_To do_. From the first entry to the last, copy the material exactly as it stands.

_Input material_.
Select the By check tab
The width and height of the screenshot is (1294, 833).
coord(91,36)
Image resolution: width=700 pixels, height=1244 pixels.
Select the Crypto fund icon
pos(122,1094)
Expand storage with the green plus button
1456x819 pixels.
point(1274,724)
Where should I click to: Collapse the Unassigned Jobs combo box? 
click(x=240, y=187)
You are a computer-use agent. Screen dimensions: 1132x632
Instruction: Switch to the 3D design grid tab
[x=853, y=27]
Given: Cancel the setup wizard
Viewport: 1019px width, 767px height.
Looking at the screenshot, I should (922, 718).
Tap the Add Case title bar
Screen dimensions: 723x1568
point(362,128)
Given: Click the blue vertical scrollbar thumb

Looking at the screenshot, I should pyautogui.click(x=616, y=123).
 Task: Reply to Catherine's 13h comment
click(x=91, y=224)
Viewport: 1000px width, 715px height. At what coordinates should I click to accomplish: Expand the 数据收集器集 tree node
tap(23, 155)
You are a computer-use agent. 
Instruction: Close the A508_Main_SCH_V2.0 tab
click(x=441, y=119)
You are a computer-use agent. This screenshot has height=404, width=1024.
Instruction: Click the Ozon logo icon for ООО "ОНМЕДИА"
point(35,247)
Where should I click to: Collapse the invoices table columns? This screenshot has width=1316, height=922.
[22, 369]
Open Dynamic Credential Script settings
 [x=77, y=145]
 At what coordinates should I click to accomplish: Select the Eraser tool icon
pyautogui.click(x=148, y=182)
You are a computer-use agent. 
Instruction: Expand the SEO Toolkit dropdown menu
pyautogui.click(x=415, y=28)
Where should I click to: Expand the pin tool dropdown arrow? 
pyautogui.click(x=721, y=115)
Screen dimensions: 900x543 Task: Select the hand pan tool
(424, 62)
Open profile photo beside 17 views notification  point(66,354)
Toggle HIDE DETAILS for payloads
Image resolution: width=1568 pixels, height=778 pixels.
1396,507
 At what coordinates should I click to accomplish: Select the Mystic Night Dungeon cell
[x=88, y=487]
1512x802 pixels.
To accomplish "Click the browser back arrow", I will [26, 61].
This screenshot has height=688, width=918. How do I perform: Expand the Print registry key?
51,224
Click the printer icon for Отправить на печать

_Output below_.
Select the By check tab
The width and height of the screenshot is (1294, 833).
coord(91,36)
Image resolution: width=700 pixels, height=1244 pixels.
Select the Crypto fund icon
pos(122,1094)
Expand storage with the green plus button
1456x819 pixels.
point(1274,724)
Where should I click to: Collapse the Unassigned Jobs combo box? 
click(x=240, y=187)
You are a computer-use agent. Screen dimensions: 1132x632
Instruction: Switch to the 3D design grid tab
[x=853, y=27]
Given: Cancel the setup wizard
Viewport: 1019px width, 767px height.
Looking at the screenshot, I should (922, 718).
Tap the Add Case title bar
Screen dimensions: 723x1568
point(362,128)
Given: Click the blue vertical scrollbar thumb

Looking at the screenshot, I should pyautogui.click(x=616, y=123).
 Task: Reply to Catherine's 13h comment
click(x=91, y=224)
Viewport: 1000px width, 715px height. At what coordinates should I click to accomplish: Expand the 数据收集器集 tree node
tap(23, 155)
You are a computer-use agent. 
Instruction: Close the A508_Main_SCH_V2.0 tab
click(x=441, y=119)
You are a computer-use agent. This screenshot has height=404, width=1024.
Instruction: Click the Ozon logo icon for ООО "ОНМЕДИА"
point(35,247)
Where should I click to: Collapse the invoices table columns? This screenshot has width=1316, height=922.
[22, 369]
Open Dynamic Credential Script settings
 [x=77, y=145]
 At what coordinates should I click to accomplish: Select the Eraser tool icon
pyautogui.click(x=148, y=182)
You are a computer-use agent. 
Instruction: Expand the SEO Toolkit dropdown menu
pyautogui.click(x=415, y=28)
Where should I click to: Expand the pin tool dropdown arrow? 
pyautogui.click(x=721, y=115)
Screen dimensions: 900x543 Task: Select the hand pan tool
(424, 62)
Open profile photo beside 17 views notification  point(66,354)
Toggle HIDE DETAILS for payloads
Image resolution: width=1568 pixels, height=778 pixels.
1396,507
 At what coordinates should I click to accomplish: Select the Mystic Night Dungeon cell
[x=88, y=487]
1512x802 pixels.
To accomplish "Click the browser back arrow", I will [26, 61].
This screenshot has height=688, width=918. How do I perform: Expand the Print registry key?
51,224
Click the printer icon for Отправить на печать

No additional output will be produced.